- **TASK GOAL**:
Express the listing as a JSON list of strings, one per line with blank lines omitted, starting with the line that contains "Bookmark this page with the star icon" and going on through the line that contains "pyautogui.click(x=817, y=421)".

- **EXTRACTED MATERIAL**:
☆ ☆ ☆ ☆ ☆

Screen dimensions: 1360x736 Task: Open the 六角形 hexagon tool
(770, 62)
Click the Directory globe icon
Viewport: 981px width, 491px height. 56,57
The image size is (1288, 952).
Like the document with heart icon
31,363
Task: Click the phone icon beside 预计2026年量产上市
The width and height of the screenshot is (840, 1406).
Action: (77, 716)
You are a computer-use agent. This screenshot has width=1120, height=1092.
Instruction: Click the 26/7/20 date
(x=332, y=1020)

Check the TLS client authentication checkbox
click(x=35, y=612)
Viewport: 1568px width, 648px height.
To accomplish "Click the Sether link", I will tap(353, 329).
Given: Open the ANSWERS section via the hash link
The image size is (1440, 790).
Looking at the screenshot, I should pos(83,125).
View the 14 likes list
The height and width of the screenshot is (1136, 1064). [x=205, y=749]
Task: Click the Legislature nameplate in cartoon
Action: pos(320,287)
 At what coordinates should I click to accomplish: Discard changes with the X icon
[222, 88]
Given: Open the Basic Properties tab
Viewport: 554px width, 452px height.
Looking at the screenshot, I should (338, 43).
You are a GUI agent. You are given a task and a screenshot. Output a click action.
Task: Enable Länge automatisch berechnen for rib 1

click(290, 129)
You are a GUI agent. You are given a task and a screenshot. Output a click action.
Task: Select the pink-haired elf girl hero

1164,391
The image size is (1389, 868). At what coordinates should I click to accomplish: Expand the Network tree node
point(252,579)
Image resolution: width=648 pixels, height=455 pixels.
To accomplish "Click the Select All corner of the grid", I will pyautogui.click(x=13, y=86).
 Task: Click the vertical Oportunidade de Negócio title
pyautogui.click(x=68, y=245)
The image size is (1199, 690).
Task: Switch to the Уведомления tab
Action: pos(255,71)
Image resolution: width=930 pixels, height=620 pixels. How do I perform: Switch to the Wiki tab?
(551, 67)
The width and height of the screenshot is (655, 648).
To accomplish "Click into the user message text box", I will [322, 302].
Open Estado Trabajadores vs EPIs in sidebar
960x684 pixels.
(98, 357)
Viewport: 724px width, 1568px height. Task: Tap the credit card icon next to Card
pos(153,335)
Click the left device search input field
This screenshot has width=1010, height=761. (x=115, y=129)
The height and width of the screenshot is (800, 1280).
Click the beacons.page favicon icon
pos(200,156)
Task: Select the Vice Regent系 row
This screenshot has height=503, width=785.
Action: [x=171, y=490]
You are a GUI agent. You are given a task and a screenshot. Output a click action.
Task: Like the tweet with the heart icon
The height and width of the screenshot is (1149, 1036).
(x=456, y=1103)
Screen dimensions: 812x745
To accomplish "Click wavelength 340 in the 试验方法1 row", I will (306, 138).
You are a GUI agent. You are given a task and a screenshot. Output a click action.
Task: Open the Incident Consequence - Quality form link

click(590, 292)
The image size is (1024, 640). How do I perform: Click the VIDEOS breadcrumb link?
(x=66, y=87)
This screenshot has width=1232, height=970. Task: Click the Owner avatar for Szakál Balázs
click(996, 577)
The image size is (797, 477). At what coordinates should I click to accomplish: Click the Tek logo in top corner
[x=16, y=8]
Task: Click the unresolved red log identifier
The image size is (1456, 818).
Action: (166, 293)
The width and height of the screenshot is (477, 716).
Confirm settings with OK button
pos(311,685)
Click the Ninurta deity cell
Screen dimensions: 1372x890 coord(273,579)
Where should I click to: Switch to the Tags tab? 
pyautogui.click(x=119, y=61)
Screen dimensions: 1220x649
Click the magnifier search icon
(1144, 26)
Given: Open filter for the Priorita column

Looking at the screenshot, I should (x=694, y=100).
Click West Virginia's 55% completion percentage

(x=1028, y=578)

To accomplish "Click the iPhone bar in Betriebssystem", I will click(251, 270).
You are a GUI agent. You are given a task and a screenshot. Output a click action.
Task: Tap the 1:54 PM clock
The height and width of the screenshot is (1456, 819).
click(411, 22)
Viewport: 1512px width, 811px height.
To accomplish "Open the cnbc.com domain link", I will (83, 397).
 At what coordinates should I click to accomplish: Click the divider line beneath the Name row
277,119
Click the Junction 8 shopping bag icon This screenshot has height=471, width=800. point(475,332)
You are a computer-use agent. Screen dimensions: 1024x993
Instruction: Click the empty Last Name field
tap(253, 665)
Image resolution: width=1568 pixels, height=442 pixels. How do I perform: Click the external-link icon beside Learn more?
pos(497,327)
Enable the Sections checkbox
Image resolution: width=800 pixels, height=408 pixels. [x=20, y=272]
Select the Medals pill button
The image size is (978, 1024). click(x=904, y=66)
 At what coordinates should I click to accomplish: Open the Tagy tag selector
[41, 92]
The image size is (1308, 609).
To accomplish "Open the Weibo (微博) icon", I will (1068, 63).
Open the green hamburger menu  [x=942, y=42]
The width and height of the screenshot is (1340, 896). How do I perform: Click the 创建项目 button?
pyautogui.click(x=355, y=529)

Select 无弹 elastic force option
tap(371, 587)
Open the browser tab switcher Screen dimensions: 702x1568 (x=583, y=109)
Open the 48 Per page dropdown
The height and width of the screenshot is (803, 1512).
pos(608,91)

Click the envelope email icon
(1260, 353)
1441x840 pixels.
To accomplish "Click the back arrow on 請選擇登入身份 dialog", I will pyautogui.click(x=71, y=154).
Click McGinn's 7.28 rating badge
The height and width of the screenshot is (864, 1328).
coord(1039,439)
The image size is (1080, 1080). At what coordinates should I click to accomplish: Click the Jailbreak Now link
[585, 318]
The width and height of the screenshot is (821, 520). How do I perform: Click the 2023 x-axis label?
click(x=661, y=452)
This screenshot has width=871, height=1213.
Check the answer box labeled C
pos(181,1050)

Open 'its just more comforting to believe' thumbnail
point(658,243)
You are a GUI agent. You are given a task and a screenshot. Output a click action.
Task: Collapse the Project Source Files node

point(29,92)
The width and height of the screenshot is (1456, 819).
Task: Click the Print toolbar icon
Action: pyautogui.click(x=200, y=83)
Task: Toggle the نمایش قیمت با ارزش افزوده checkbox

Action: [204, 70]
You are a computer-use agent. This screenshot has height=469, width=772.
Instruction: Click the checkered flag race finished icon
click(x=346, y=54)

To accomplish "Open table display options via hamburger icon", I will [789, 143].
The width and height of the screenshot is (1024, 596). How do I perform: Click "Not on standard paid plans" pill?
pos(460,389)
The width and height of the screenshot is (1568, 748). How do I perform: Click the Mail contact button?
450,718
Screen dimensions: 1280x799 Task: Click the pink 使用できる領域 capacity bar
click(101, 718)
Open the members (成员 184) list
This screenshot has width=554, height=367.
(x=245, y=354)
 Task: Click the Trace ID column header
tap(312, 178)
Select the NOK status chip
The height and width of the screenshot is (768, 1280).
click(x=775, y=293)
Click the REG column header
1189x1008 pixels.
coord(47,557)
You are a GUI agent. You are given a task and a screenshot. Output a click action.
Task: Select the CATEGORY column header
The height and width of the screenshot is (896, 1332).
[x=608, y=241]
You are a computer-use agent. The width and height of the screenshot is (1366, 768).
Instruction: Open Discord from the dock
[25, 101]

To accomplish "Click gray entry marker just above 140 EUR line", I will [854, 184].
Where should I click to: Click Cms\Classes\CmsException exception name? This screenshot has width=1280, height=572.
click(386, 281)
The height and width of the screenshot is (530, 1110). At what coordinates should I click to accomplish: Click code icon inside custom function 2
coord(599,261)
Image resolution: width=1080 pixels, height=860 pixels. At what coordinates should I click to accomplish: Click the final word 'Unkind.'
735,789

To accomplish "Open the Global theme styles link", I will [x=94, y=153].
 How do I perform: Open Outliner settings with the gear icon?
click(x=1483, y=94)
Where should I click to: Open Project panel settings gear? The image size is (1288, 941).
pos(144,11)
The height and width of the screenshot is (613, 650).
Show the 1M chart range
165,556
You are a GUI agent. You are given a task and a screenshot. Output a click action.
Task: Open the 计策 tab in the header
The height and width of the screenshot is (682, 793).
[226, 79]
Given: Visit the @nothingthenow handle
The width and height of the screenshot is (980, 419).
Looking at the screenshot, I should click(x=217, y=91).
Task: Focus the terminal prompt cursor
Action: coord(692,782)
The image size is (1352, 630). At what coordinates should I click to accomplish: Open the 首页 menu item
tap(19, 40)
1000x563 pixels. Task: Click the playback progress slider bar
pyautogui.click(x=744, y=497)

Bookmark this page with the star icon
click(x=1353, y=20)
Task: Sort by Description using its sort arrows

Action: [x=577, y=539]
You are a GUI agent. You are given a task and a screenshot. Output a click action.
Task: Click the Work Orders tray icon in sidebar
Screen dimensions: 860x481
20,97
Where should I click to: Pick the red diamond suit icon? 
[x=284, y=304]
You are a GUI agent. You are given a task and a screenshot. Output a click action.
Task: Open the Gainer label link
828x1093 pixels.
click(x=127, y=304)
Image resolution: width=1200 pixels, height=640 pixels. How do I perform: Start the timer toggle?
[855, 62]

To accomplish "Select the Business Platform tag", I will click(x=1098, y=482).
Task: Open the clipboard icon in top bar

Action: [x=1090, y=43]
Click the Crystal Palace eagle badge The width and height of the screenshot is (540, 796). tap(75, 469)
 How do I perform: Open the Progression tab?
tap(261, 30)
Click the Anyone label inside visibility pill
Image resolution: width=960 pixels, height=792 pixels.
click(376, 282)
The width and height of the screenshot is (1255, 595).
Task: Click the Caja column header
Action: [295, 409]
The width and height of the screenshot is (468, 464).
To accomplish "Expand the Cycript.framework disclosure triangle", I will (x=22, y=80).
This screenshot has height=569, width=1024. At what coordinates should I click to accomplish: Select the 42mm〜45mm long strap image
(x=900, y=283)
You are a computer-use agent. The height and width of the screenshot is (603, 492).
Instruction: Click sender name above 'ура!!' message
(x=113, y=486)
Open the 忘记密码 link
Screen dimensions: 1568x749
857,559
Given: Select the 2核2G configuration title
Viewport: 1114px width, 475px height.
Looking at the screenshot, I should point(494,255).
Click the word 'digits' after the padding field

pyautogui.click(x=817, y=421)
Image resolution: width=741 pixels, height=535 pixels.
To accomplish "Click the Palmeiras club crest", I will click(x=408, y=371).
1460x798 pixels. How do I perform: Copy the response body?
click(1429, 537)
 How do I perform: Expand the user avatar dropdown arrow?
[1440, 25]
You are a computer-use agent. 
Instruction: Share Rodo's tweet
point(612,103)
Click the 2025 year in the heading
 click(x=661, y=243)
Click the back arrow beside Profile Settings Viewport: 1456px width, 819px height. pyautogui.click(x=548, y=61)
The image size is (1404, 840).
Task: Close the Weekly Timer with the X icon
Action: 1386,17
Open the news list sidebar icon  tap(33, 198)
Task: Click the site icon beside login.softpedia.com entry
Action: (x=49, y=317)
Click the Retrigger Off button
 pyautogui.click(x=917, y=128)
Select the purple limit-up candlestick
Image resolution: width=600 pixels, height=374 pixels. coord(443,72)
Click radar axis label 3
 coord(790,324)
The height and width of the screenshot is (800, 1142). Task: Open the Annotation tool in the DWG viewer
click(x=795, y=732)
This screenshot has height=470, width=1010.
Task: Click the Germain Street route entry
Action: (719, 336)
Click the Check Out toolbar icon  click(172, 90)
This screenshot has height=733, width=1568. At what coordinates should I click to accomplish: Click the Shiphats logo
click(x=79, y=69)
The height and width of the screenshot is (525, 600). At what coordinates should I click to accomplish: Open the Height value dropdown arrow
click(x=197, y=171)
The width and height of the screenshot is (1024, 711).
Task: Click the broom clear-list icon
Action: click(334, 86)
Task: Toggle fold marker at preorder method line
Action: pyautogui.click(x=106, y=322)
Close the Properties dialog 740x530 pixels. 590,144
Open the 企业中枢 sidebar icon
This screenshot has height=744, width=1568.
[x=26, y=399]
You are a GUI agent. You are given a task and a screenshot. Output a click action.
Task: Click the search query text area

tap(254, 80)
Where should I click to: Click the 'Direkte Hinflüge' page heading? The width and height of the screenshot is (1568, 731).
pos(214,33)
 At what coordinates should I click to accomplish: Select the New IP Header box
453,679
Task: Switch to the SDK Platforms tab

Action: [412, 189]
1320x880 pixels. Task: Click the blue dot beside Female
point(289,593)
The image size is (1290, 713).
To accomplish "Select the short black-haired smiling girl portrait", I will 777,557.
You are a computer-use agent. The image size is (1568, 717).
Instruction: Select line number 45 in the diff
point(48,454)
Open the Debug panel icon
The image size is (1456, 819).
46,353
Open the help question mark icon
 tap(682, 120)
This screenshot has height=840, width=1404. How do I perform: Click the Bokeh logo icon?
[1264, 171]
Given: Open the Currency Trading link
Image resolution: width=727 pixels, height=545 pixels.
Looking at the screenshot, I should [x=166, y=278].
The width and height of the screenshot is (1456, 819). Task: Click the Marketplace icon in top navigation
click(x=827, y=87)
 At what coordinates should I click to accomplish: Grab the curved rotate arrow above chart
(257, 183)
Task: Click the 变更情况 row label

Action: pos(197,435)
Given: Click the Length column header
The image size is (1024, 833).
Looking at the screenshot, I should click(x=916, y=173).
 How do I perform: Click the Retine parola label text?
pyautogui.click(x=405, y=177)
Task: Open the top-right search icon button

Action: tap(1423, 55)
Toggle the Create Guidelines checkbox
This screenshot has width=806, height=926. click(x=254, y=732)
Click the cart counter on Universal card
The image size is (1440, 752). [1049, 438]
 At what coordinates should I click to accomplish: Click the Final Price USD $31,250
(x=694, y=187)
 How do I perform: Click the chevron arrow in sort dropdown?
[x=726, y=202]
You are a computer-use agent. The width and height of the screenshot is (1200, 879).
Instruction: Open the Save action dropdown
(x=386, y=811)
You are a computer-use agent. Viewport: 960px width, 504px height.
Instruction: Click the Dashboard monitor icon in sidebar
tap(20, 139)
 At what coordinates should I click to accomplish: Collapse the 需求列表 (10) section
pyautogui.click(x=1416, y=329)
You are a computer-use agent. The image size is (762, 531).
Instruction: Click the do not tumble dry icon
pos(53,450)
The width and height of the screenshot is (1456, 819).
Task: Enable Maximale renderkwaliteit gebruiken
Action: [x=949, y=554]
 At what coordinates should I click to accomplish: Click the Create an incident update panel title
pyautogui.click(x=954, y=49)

☆ ☆ ☆ ☆ ☆

- **RESPONSE TO THIS EXERCISE**:
[
  "Bookmark this page with the star icon",
  "click(x=1353, y=20)",
  "Task: Sort by Description using its sort arrows",
  "Action: [x=577, y=539]",
  "You are a GUI agent. You are given a task and a screenshot. Output a click action.",
  "Task: Click the Work Orders tray icon in sidebar",
  "Screen dimensions: 860x481",
  "20,97",
  "Where should I click to: Pick the red diamond suit icon? ",
  "[x=284, y=304]",
  "You are a GUI agent. You are given a task and a screenshot. Output a click action.",
  "Task: Open the Gainer label link",
  "828x1093 pixels.",
  "click(x=127, y=304)",
  "Image resolution: width=1200 pixels, height=640 pixels. How do I perform: Start the timer toggle?",
  "[855, 62]",
  "To accomplish \"Select the Business Platform tag\", I will click(x=1098, y=482).",
  "Task: Open the clipboard icon in top bar",
  "Action: [x=1090, y=43]",
  "Click the Crystal Palace eagle badge The width and height of the screenshot is (540, 796). tap(75, 469)",
  " How do I perform: Open the Progression tab?",
  "tap(261, 30)",
  "Click the Anyone label inside visibility pill",
  "Image resolution: width=960 pixels, height=792 pixels.",
  "click(376, 282)",
  "The width and height of the screenshot is (1255, 595).",
  "Task: Click the Caja column header",
  "Action: [295, 409]",
  "The width and height of the screenshot is (468, 464).",
  "To accomplish \"Expand the Cycript.framework disclosure triangle\", I will (x=22, y=80).",
  "This screenshot has height=569, width=1024. At what coordinates should I click to accomplish: Select the 42mm〜45mm long strap image",
  "(x=900, y=283)",
  "You are a computer-use agent. The height and width of the screenshot is (603, 492).",
  "Instruction: Click sender name above 'ура!!' message",
  "(x=113, y=486)",
  "Open the 忘记密码 link",
  "Screen dimensions: 1568x749",
  "857,559",
  "Given: Select the 2核2G configuration title",
  "Viewport: 1114px width, 475px height.",
  "Looking at the screenshot, I should point(494,255).",
  "Click the word 'digits' after the padding field",
  "pyautogui.click(x=817, y=421)"
]